Pakistan has transitioned from a nation grappling with natural gas shortages to one experiencing a surplus. This shift, however, isn’t due to new discoveries but rather a consequence of exorbitant prices that have compelled industries and households to drastically curtail their consumption, according to Zubair Motiwala, a prominent industrialist and former President of the Karachi Chamber of Commerce and Industry (KCCI).

Motiwala, in a discussion, noted that the significant reduction in gas demand has created a surplus across the country. The supply now surpasses consumption within both the Sui Southern Gas Company (SSGC) and Sui Northern Gas Pipelines Limited (SNGPL) networks.

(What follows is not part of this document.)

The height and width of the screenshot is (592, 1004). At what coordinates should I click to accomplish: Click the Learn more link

“We have not located additional reserves. Instead, the demand plummeted after substantial gas price increases were implemented based on recommendations from the International Monetary Fund (IMF),” he stated.

The price for industrial consumers has risen to Rs4,200 per mmbtu in recent years, making it unaffordable for numerous businesses, he added.

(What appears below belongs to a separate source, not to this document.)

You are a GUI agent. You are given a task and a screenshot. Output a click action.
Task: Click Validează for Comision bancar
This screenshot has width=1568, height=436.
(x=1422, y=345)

Decline in Industrial Consumption

Pakistan’s domestic gas production currently exceeds 3,000 mmcfd (million cubic feet per day), while its import infrastructure is equipped to handle an extra 1,200 mmcfd through liquefied natural gas (LNG) terminals. However, the shrinking domestic and industrial needs have led to the underutilization of this capacity.

Motiwala revealed that industrial consumption from captive power plants connected to the SSGC network has fallen from roughly 200–220 mmcfd to a mere 99 mmcfd.

Moreover, many industrial facilities have opted for alternative energy sources like biomass to decrease expenses.

Gas Pressure Incident

Motiwala shared an incident where gas pressure surged to 15 pounds at a factory in Karachi’s SITE area, causing damage to its boilers.

“This unusual occurrence highlights the extent of reduced demand,” he explained.

Meanwhile, Arif Habib, a seasoned businessman, noted that the primary concern is no longer gas availability but pricing.

“The price difference between locally produced natural gas and imported RLNG has diminished, pushing industrial tariffs to unsustainable levels,” he commented.

Motiwala emphasized that the business community has communicated these concerns to relevant authorities, including the Oil and Gas Regulatory Authority (OGRA), cautioning that this trend is causing industries to move away from natural gas entirely.

Despite the surplus, gas utilities continue to implement load-shedding, particularly for households.